02 September 2010
Magnificent maps that didn't make the exhibition #8
by Brian Orchard Lisle.
Fort Worth, 1965,
lithograph, 95 x 125 cm.
British Library Maps 46825.(6).
Maps and big business go well together. In the boardroom, as Hollywood confirms, the map is the essential 'prop' assisting the giant corporation on its path towards world domination, acting as a powerful symbol in the most serious money-making spaces.
Aiming for similar theatricality, we introduced into Magnificent Maps the 'merchants' room' space and filled it with maps supporting or commemorating big business ventures. Exhibits include maps of North Atlantic fishing quotas (Newfoundland, 1693) and land speculation (Pennsylvania, 1687-8).
This map, however, which we excluded from the final selection, deals with the biggest business of modern times: oil.
The 'Map of Near and Middle East Oil' was one of a number of oil maps published from the 1940s onwards in Texas by the American oil trade publication The Oil Forum. It was updated throughout the 1960s to show, for officials and investors, the increasingly complex networks of ownership and influence, concessions, oilfields, refineries and pipelines in the decade prior to the oil boom of the 1970s.
It is a mesmerising mish-mash of tables, statistics, symbols, borders, lines, colours and patterns. Utterly incomprehensible to the lay viewer, and that is exactly the point of the map; it speaks to the initiated in their own language.
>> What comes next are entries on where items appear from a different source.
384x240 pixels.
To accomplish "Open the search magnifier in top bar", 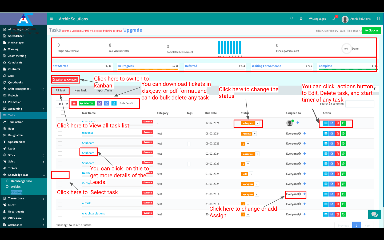I will coord(292,19).
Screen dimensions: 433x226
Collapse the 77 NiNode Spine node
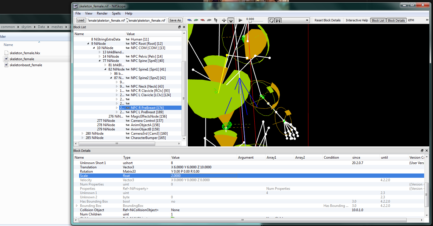click(100, 61)
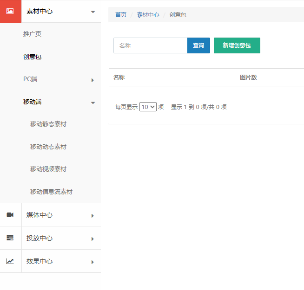
Task: Click the video camera icon for 媒体中心
Action: tap(10, 215)
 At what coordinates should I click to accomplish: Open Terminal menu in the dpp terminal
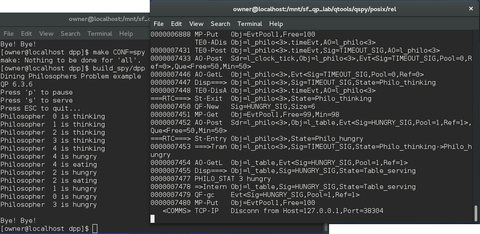(x=99, y=34)

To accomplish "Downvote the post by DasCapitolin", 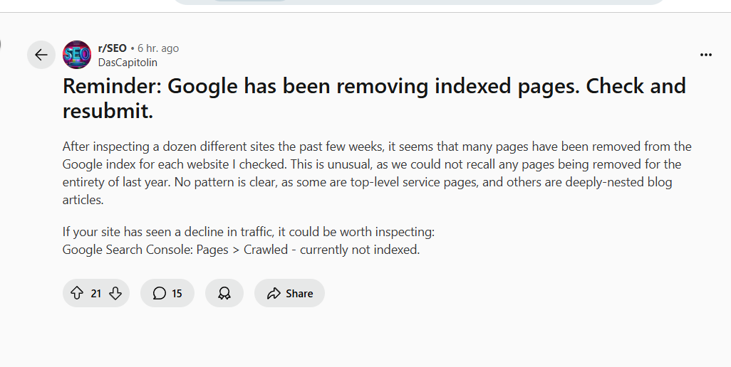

The map confuses me for a number of reasons. Its traditional format, the compass rose, the faux-Arabic lettering of the title, not to mention the colloquial labels and in-jokes ('European Turkey- to be or not to be' presumably refers to legislation governing oil drilling in the former Ottoman Empire) appears out-of-context with the map's otherwise humourless tone. I just don't understand it or where it is coming from. However, I'm intrigued by the feeling of distance it establishes between itself and me, even though it is a comparatively recent creation.
I suppose what this tells us is that all maps have their particular audiences, and that our understanding of them has probably more to do with our perceptions of these audiences than the people themselves, their priorities, and for that matter, their maps.